>> begin Extract provided

Moral Relativism

Are moral values absolute, or relative to culture? What are the consequences of either view, especially when cultures interact?

This is a topic that gets some people very heated. Some people claim that moral relativism is responsible for a good deal of what is wrong with the world, asserting that if one does not believe in the existence of some absolute, objective set of moral rules that transcends culture, one cannot have any moral principles at all and will probably act in a very selfish and anti-social manner. Others disagree.

Overview Podcasts

Simon Blackburn - Philosophy Bites. Blackburn has an interesting and subtle perspective on the issue.

http://philosophybites.com/2007/08/simon-blackburn.html

Boghossian - Philosophy Bites. Boghossian seems to think relativism is pretty terrible.

http://philosophybites.com/2011/10/paul-boghossian-on-moral-relativism.html

Websites

Wikipedia Moral Relativism (as usual, quite good):

http://en.wikipedia.org/wiki/Moral_relativism

SEP (Stanford Encyclopaedia of Philosophy) Moral Relativism:

http://plato.stanford.edu/entries/moral-relativism/

IEP (Internet Encyclopaedia of Philosophy) Moral Relativism (probably just a simpler version of the SEP aricle):

http://www.iep.utm.edu/moral-re/

A very short internet summary of arguments for and against:

http://www.moralrelativism.info/

An essay from a relativist point of view:

http://sageandonions.wordpress.com/2011/12/18/is-it-intolerant-to-not-tolerate-intolerance/

Hume Is-Ought Problem. In stark contrast to Sam Harris, Hume argues that it is impossible to logically work out what you ought to do from observations about the way the world is.

http://en.wikipedia.org/wiki/Is-ought_problem

Hume Treatise of Human Nature (ebook version can also be downloaded for Kindle or other portable readers), containing more of Hume's thoughts on the source of morals:

http://ebooks.adelaide.edu.au/h/hume/david/h92t/introduction.html#B3.1.1

Moral Relativism

The wikipedia article above identifies three forms of moral relativism: Descriptive, Meta-Ethical and Normative.

Descriptive moral relativism is of no interest as it just means you recognise that some people have different moral views. Hardly anybody would deny that.

>> end Extract provided
>> begin Supplied material

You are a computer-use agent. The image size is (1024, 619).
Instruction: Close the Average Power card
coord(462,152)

>> end Supplied material

> Actions to take:
a: According to the moral relativism page, which three forms of moral relativism does the Wikipedia article identify?
b: Write the next part of the moral relativism page, picking up after its last sentence.
The lines stand apart from the moral relativism page and are separate material.

> Expected responses:
a: Descriptive, Meta-Ethical and Normative.

b:
Normative moral relativism is the extreme form that says that there are no objective moral truths and hence we should not criticise or seek to control people from other cultures that have different morals from ours. Not many people hold such a view but it tends to be what religious people in particular assume is the view of anybody that denies the existence of objective moral truths. Simon Blackburn argues (persuasively, in my view) that Normative Moral Relativism is self-contradictory, because saying that we should not interfere with other cultures is itself am absolute moral claim, which the Normative Relativist denies can be true.

Meta-ethical moral relativism is the most interesting (to me). It denies the existence of objective moral facts, but makes no claims about whether one 'should' have their own moral framework, or what it should be. Hence a Meta-ethical Moral Relativist is free to adopt whatever moral rules they like, or none if they prefer, and to lobby for the imposition of those rules on others as much or as little as they wish. Meta-ethical Moral Relativism does not entail a person following no moral rules. The name for that position is Moral Nihilism, and is (fortunately for the rest of us) relatively uncommon.

There are many confusing categories and associated labels for variants of Meta-Ethical Moral Relativism, including things like Non-Cognitivism, Error Theory and Expressivism. One I find intriguing is Emotivism, originally championed by the English Logical Positivist AJ Ayer, and more recently by RM Hare (with a new label of course - Universal Prescriptivism). It also goes by the quaint name of the 'hurrah/boo theory'. Here's a short article on Emotivism:

http://www.bbc.co.uk/ethics/introduction/emotivism_1.shtml

Sam Harris thinks science can tell us what is moral

Sam Harris - The Moral Landscape. Harris, a well-known US anti-religion campaigner, has gone out on a limb with a very strongly held, and controversial, view that not only do absolute morals exist, but we we can work out what they are by science. I haven't read the book but I've heard and read summaries of it, as well as his spruiking the topic, often enough.

http://www.amazon.com/Moral-Landscape-Science-Determine-Values/dp/143917122X/ref=sr_1_1?s=books&ie=UTF8&qid=1350030473&sr=1-1&keywords=moral+landscape+sam+harris

Podcast of Sam Harris discussing his ideas with Richard Dawkins (right click link and then save, if you want to put it on an ipod):

http://feedproxy.google.com/~r/PodDelusionExtra/~5/sKNwf1rmyI4/72635_20110413141016.mp3

Physicist Laurence Krauss seems to agree with Harris. In the following podcast the two of them gang up on Simon Blackburn who rejects their view.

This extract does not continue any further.